In my experience teaching biblical studies to university students over the past four years, I have found that many students know little about biblical characters and events. At best, they can recite a few Bible verses. While many students assume that they “know” the Bible, once we begin to read texts carefully and critically, the scales fall from their eyes. They are stunned when they realize how little they actually know.
Many students think of the Bible as a collection of stories about meek and mild role models. When we read about Samson, they realize how compelling biblical texts can be. We discuss Samson’s anger management problems and list criminal charges for his actions. We debate possible reasons why he tells Delilah the secret to his strength, and whether his death makes him a suicide bomber. Regardless of their faith, students enjoy the class.
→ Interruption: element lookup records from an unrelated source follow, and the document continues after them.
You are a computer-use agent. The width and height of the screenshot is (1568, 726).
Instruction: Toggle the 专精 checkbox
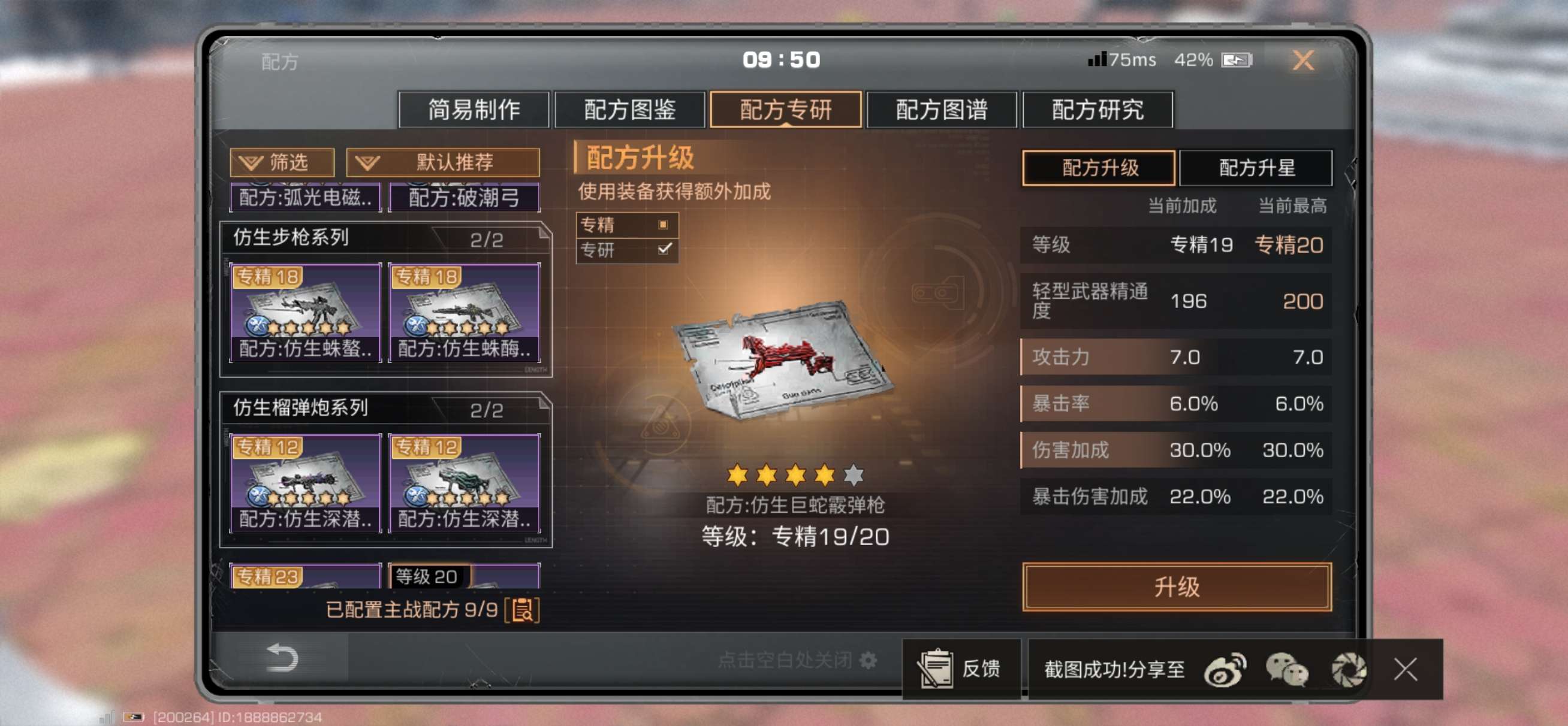tap(663, 225)
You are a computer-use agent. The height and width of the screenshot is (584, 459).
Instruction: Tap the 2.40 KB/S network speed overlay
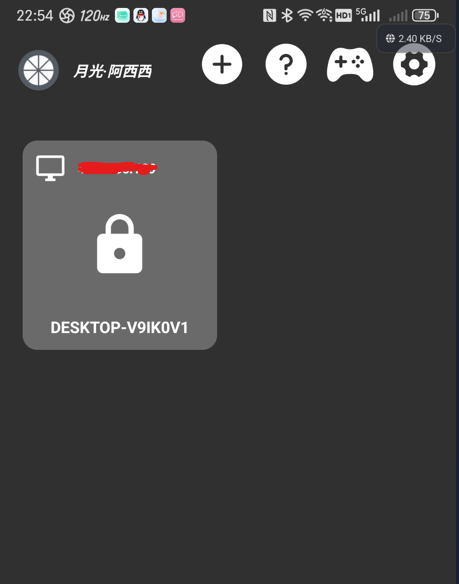pyautogui.click(x=415, y=38)
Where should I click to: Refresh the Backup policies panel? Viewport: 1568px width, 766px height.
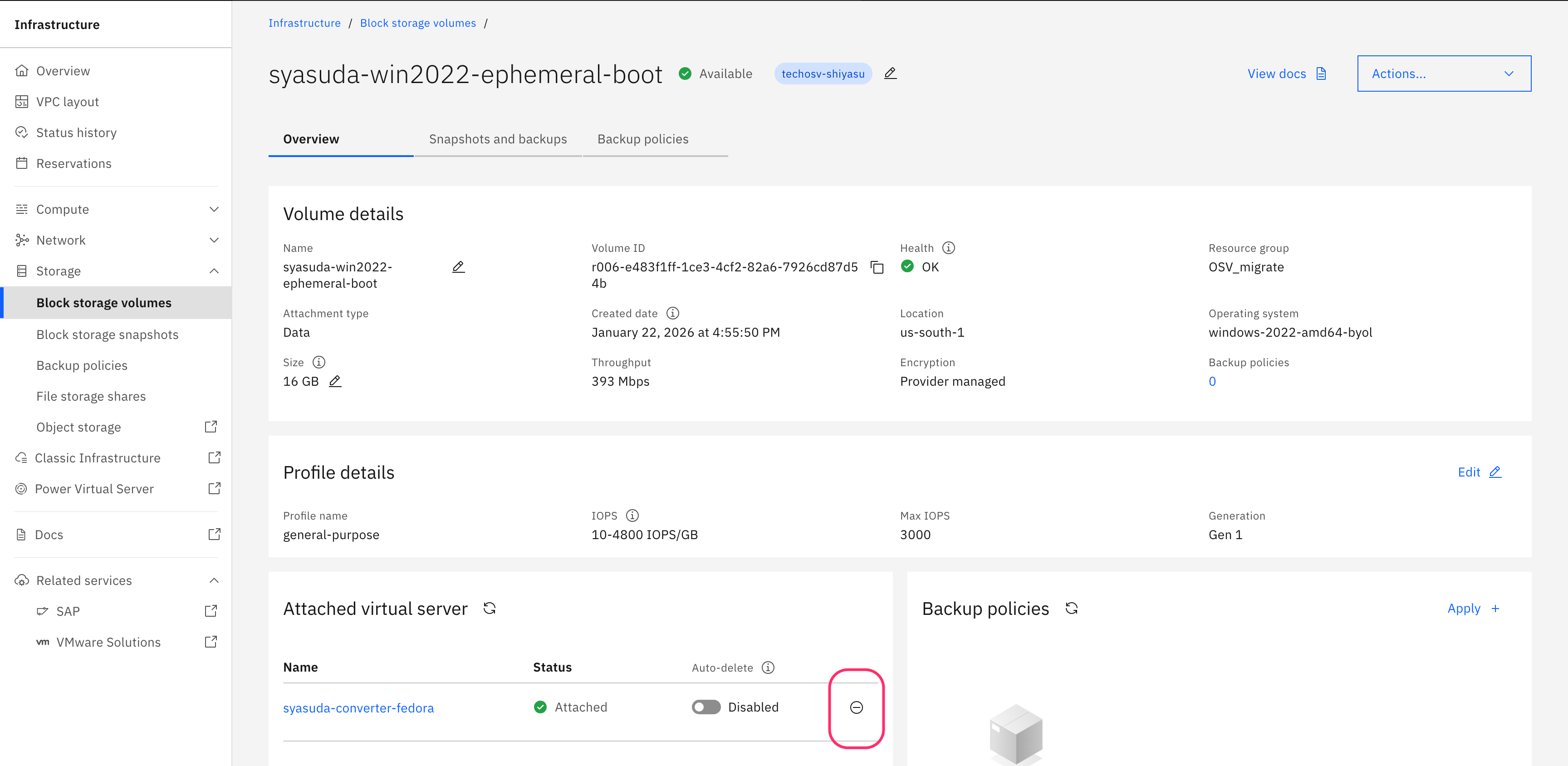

The epic story of Joseph provides another example of great biblical literature. Joseph, the favorite son of Jacob, is sold into slavery by his brothers. Despite starting out as a Hebrew slave in Egypt, Joseph works his way up to a high-level job in Pharaoh’s administration. This may be an ancient story, but the tale of Joseph’s rise to power and eventual reunion with his family provides tearful drama that rivals any current episode of Lifetime’s "Coming Home."
William Faulkner. John Steinbeck. Toni Morrison. These and many other American writers use biblical texts extensively. In fact, one can hardly understand their work without a clear understanding of biblical writings. The Bible is an anthology of ancient literature that resonates with both classic and contemporary texts. The nonsectarian, academic study of the Bible can enrich our reading of other texts regardless of one’s faith.
While the Bible is undeniably central to American written texts, it also remains part of our public discourse. It is used in speeches and public debates. Too often it is taken out of context and used to support a particular argument. Greater knowledge of the historical and literary contexts of biblical texts would help to bring about more informed debate. It would help citizens understand the continued use and misuse of the Bible.
Of course, public schools face numerous competing curricular demands. Some may argue that schools do not need one more subject imposed upon them as they are already making bricks without straw. Yet, teaching biblical texts can contribute toward making the US more competitive in the global marketplace. We need to educate students who can read critically and make coherent arguments. The Bible is not easy to read, and it does not provide easy answers. Studying the Bible helps students to formulate questions about themselves, their communities, and the texts that they read.
The Bible continues to be an important part of American literature, art, and music. Let’s let public school students engage this important work. For starters, the Society of Biblical Literature website has resources for using biblical literature in public school curricula.
At a time when religious differences continue to divide us, let’s not use the Bible for Bible-thumping and hurting each other. Instead, let’s use it to preserve and to celebrate our common heritage. And to equip our students for the future. Come now, let us reason together.